Il popolo bue, lo chiamano alcuni, disprezzandolo.

Il popolo becero e informe, fatto di istinti primordiali, secondo altri ancora.

Il popolo che vota, secondo tutti. Che detiene il potere e in nome del quale viene amministrata la giustizia.

Lo sapete: non sono un populista. Ovvero, non sono per mitizzare il popolo contro le classi dirigenti. Non è vero che la classe dirigente è migliore del popolo, come dicono i radical chic. Non è vero che la classe dirigente è peggiore del popolo, come dicono i populisti. La classe dirigente semplicemente è lo specchio del popolo. E se la classe dirigente vuole essere eletta non può disprezzare o non ascoltare il popolo, ma deve ascoltarlo. Deve comprenderne le paure, le esigenze. Deve intuirne le traiettorie e apportare i correttivi quando queste sconfinano nell’intolleranza, nella paura del diverso: meccanismi talmente naturali da essere scritti nel nostro dna di bestie, e quindi come tali da combattere sempre. Oggi vorrei aggiungere un piccolo tassello alla riflessione su Macerata. Ho letto che Matteo Renzi vuole percorrere una via stretta, fatta di condanna netta per il fascista xenofobo, ma anche di understatement. Cioè, non vuole dare enfasi a quanto avvenuto. Il motivo è semplice: il caso Macerata sta portando voti alla Lega. Capito? Secondo i sondaggisti le polemiche successive al caso Macerata, con gli strepiti su Salvini mandante morale, avvantaggiano lo stesso Salvini.
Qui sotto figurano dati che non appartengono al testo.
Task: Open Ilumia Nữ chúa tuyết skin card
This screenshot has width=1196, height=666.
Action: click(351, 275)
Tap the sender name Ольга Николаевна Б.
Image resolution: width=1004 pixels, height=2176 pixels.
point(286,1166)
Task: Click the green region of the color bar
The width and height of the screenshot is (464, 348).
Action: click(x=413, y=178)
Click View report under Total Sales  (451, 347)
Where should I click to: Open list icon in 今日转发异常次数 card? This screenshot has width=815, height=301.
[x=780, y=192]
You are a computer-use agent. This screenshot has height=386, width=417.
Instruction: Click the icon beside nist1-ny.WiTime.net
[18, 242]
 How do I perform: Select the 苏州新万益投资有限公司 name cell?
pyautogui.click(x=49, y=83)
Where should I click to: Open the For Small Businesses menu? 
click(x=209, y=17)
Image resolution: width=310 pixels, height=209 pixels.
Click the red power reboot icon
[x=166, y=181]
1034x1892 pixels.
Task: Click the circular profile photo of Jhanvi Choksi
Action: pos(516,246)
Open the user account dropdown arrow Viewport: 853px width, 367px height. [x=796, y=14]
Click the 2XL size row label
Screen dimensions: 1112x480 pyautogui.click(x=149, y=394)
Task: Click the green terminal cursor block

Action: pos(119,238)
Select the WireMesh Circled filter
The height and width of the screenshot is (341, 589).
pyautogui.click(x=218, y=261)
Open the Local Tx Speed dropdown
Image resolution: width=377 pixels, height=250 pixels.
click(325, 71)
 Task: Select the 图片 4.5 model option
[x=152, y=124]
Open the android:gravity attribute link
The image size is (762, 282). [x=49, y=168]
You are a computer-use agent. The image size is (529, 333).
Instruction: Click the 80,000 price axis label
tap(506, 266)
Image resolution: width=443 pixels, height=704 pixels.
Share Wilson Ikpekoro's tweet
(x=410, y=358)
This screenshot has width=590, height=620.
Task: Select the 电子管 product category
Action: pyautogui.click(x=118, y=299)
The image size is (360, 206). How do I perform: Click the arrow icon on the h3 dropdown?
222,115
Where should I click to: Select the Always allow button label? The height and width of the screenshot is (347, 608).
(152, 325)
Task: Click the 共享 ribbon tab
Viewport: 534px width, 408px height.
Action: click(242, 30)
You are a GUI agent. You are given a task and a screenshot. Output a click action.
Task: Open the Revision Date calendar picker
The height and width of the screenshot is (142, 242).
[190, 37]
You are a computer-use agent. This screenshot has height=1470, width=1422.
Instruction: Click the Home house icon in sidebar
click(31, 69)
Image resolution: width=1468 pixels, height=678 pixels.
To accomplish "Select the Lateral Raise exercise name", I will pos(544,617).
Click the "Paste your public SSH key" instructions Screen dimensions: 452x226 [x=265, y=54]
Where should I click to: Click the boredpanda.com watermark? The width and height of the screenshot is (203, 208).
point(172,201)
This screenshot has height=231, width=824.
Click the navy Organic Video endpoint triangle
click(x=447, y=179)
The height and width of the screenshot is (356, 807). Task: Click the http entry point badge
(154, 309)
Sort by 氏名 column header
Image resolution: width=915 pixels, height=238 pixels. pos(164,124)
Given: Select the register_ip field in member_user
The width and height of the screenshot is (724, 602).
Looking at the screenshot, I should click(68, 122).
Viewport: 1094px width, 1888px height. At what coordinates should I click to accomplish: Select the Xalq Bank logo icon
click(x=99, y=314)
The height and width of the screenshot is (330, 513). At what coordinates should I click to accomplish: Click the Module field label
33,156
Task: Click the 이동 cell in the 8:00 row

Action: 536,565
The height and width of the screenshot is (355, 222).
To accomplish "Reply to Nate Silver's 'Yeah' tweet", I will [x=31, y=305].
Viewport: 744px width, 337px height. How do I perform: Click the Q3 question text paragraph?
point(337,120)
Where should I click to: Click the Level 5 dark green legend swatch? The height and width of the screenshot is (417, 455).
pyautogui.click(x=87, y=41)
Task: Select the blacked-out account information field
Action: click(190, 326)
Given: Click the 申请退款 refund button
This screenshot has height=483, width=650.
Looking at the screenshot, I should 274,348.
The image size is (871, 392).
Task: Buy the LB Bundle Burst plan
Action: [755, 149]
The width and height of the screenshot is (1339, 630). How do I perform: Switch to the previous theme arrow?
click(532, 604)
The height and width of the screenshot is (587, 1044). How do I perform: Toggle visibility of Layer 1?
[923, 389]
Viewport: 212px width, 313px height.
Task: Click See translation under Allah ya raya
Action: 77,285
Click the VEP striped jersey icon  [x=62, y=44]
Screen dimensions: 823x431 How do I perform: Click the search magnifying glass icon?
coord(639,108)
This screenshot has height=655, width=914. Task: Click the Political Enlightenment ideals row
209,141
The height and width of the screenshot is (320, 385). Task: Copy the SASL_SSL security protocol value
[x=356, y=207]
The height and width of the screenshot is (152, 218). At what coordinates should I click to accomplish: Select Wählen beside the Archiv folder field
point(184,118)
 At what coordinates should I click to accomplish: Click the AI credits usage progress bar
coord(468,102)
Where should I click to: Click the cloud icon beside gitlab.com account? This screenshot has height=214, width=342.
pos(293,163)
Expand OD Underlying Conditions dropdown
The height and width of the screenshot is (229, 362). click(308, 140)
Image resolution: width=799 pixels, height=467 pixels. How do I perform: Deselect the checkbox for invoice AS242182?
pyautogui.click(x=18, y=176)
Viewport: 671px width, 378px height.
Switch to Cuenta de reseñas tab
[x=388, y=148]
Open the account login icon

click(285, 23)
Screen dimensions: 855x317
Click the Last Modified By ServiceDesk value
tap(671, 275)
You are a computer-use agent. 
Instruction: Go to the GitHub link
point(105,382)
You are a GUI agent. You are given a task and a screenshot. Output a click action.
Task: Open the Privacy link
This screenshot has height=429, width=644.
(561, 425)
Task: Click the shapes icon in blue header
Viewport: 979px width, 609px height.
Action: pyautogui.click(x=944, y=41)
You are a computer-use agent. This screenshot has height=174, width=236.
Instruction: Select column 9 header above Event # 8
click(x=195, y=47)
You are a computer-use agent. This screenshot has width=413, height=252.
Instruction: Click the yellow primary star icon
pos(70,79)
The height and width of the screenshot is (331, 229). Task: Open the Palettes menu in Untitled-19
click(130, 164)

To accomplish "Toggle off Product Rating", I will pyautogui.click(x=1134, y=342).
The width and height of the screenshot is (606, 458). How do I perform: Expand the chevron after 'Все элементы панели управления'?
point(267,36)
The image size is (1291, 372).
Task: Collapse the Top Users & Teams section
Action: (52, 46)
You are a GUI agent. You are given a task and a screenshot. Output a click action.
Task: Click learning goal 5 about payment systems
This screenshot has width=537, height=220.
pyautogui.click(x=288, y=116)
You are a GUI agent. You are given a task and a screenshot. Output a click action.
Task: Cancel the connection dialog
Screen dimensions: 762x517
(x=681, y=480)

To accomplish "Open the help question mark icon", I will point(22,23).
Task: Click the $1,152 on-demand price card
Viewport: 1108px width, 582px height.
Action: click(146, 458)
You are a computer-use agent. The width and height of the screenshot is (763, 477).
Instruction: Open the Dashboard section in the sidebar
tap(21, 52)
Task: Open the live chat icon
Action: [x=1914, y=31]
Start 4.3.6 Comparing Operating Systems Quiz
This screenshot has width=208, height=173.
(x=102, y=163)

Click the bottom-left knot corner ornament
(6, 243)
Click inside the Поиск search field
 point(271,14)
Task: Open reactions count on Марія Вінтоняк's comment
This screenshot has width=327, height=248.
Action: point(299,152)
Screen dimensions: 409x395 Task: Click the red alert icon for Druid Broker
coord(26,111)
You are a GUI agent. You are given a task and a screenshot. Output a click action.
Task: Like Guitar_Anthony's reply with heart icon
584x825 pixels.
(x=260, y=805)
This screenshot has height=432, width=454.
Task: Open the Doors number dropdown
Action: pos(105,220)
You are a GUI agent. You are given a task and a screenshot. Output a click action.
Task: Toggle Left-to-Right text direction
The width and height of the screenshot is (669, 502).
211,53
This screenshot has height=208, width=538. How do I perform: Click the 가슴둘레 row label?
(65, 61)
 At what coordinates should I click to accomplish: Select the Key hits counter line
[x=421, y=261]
C’è un pezzo su questo su Repubblica. Eppure la sinistra radicale ha trovato la sua battaglia. Al solito, è una battaglia suicida, perché toglie fiato ai moderati di sinistra, che sono la maggioranza, e crea una polarizzazione destra sinistra che avvantaggia solo Salvini. Mi stupisce come certi fini strateghi dalle parti di D’Alema e dintorni non l’abbiano capito. O forse l’hanno capito benissimo, ma pur di far perdere Renzi, venga il diluvio.